Copy verbatim the block of lines in the entries below whose first line contains "Given: Expand the time zone chevron arrow" and whose last line contains "You are a computer-use agent. 632x438 pixels.". Leave out all other lines.

Pixel coordinate grounding data:
• • • •

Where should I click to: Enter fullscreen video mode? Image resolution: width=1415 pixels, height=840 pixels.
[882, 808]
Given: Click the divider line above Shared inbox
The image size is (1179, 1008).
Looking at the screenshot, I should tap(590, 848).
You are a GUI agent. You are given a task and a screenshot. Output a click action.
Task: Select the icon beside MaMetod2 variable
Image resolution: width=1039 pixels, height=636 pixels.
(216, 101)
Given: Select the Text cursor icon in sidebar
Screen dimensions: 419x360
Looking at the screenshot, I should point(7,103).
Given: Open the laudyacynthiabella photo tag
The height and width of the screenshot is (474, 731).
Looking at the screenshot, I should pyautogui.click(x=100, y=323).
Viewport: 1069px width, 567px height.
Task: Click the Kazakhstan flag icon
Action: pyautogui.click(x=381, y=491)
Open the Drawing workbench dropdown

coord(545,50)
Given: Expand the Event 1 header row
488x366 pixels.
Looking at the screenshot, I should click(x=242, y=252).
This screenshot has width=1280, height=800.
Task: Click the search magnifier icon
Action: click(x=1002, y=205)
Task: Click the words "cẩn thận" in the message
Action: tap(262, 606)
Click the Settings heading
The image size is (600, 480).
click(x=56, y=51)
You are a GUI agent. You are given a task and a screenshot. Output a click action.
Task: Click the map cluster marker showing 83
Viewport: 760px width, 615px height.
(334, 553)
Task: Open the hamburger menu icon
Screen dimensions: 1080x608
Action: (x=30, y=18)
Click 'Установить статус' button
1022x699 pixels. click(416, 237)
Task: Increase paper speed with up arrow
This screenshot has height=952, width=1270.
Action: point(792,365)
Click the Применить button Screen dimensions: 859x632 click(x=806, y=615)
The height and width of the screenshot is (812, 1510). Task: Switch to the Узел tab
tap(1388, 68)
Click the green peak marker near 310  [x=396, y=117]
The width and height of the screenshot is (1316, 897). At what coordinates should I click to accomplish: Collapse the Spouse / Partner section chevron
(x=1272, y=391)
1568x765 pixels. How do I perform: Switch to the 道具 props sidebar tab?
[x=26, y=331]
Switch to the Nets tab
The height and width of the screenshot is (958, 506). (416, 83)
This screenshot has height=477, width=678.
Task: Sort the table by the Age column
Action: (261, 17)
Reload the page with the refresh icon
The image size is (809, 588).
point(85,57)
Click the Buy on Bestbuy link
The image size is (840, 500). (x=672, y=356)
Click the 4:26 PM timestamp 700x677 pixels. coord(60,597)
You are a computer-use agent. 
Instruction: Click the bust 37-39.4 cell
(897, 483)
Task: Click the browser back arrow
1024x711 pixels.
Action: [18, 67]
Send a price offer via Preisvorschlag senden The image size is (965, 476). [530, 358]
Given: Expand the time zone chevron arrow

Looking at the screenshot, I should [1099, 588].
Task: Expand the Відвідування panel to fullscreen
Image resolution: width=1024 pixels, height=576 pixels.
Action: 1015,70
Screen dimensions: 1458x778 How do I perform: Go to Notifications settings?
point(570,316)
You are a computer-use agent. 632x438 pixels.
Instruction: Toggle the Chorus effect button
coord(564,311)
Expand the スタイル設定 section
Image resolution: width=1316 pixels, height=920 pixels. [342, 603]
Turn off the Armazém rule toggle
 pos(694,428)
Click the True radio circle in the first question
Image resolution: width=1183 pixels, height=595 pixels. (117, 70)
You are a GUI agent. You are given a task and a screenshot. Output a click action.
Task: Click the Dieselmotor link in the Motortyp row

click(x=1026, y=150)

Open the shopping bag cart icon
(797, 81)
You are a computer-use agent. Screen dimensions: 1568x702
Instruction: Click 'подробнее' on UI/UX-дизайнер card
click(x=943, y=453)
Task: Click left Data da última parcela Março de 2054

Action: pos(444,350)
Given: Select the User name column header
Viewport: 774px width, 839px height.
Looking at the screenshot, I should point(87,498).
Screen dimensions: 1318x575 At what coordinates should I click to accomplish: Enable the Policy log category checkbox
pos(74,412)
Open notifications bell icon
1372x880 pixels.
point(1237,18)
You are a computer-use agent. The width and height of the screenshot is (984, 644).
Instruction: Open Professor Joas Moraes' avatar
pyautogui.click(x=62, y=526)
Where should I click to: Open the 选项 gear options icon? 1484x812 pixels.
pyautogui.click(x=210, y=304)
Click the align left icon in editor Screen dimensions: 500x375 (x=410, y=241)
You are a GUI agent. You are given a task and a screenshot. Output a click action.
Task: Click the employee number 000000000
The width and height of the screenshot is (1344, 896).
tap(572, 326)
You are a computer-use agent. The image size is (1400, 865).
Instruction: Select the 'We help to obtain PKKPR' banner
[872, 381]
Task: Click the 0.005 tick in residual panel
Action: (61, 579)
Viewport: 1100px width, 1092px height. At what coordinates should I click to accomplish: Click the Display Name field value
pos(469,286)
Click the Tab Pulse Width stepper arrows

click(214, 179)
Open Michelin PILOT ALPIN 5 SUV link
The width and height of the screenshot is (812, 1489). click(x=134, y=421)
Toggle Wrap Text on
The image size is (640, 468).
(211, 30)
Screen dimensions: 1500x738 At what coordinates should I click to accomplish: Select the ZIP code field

• • • •

■ **ANSWER SPACE**:
Given: Expand the time zone chevron arrow

Looking at the screenshot, I should [1099, 588].
Task: Expand the Відвідування panel to fullscreen
Image resolution: width=1024 pixels, height=576 pixels.
Action: 1015,70
Screen dimensions: 1458x778 How do I perform: Go to Notifications settings?
point(570,316)
You are a computer-use agent. 632x438 pixels.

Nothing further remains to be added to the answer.